No announcement yet.

New SSL cert has broken Distribution groups

  • Filter
  • Time
  • Show
Clear All
new posts

  • New SSL cert has broken Distribution groups

    Hi all,

    This morning I self assigned a new SSL to final get rid of an identiety mis-match security error. I did this by running the CEICW, leaving all the settings as they were (other than creating a new certificate.

    I installed this and since then, our distribution groups in exchange are no longer working. Can anyone help with that as it's quite important!

    Sending an email from an exterior email to the distribution does not bounce, nor throw up another error.

    Any advice is much appreciated.

  • #2
    Re: New SSL cert has broken Distribution groups

    In addition to this it turns out that SOME emails from external mails are not being delivered. I've been sending tests since I discovered the issue from my gmail account and received the following warning this morning:

    Technical details of temporary failure:
    Unspecified Error (SENT_SECOND_EHLO): Unknown error 18446744073709551615

    However, I have received some emails since (just not my test ones)

    Also, I ran nslookup setq=mx and although the MX record is correct, the local server showed:


    I'm pretty sure that used to be Server:

    Does this shed any more light?

    Is it possible that by running the wizard to create a new SSL certificate to fix an error that wasn't really a problem I've really quite broken the exchange?


    • #3
      Re: New SSL cert has broken Distribution groups


      The issues have been completely resolved by simply removing the SSL certificate since it was obviously the cause.

      This begs the question: WHY did it break everything? I followed the self-signing creation steps fully and used the correct FQDN, or so I thought?

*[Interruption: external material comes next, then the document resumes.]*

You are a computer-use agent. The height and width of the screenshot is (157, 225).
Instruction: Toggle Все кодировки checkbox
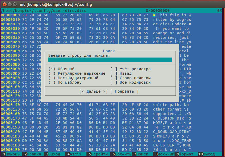pyautogui.click(x=130, y=82)
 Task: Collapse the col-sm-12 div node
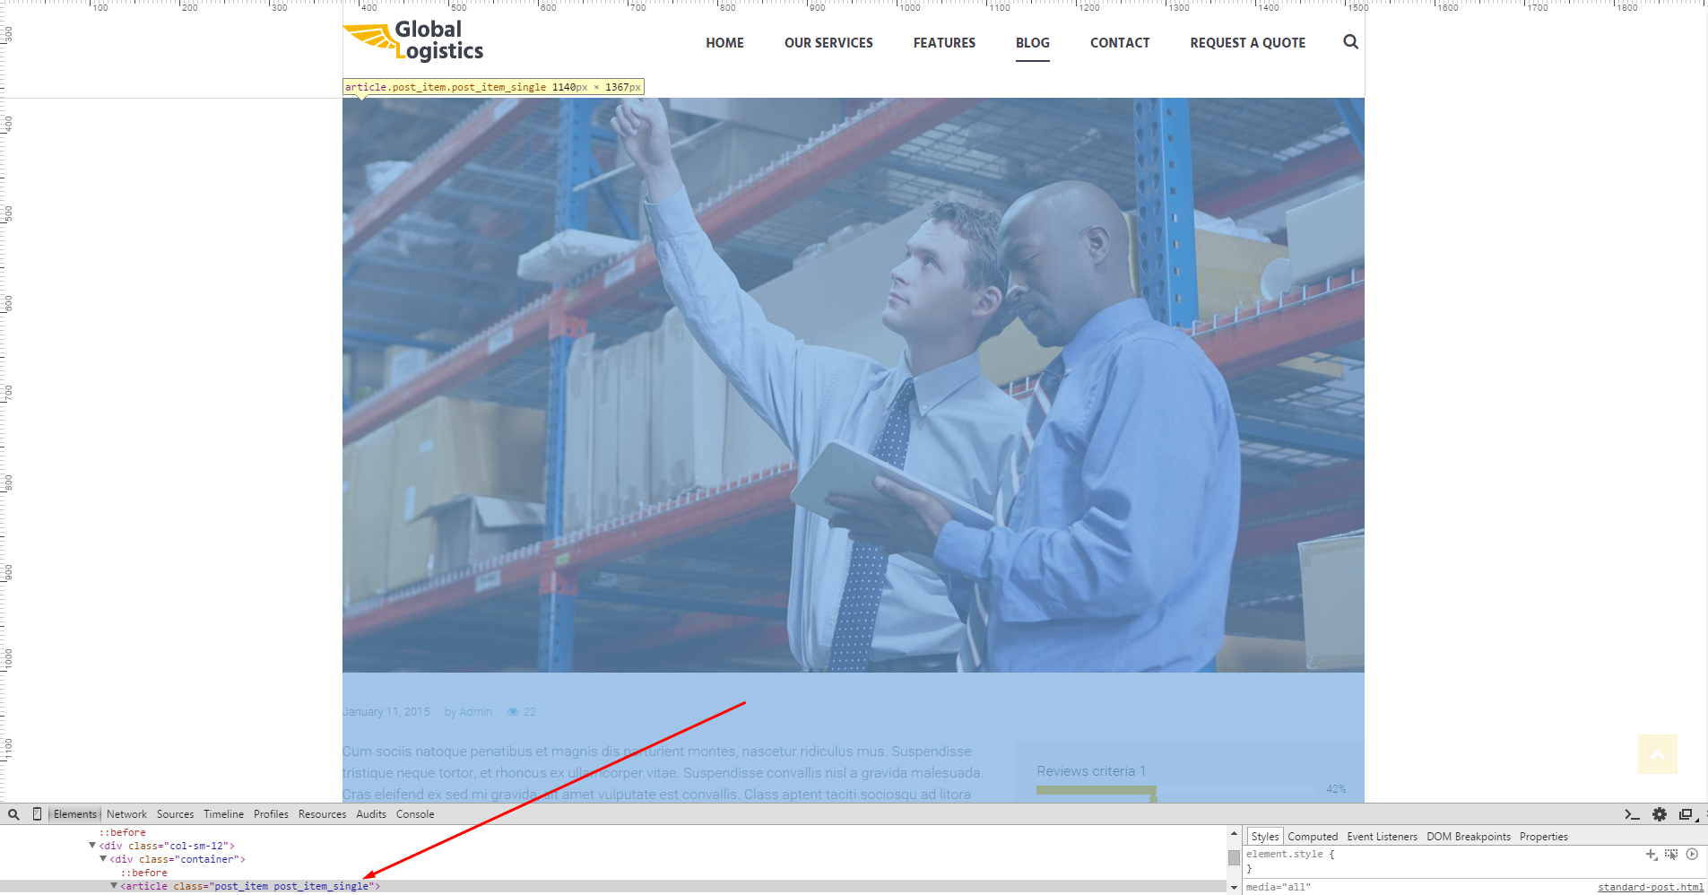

      If anyone see's this and can offer up an explanation that would be great as I'm sure it might help others.


      • #4
        Re: New SSL cert has broken Distribution groups

        First off why are you using a self signed certificate with Exchange? Secondly SSL has nothing to do with how distribution groups work. Exchange routes email to a d-list based on its email address/LegacyDN. In addition you don't require MX records for internal delivery of email - especially since you are using SBS? I would presume you have a underlying misconfiguration somewhere that caused something to break in Exchange... Lastly there must be something in the tracking logs that would indicate if Exchange was at least even receiving email for those distribution lists.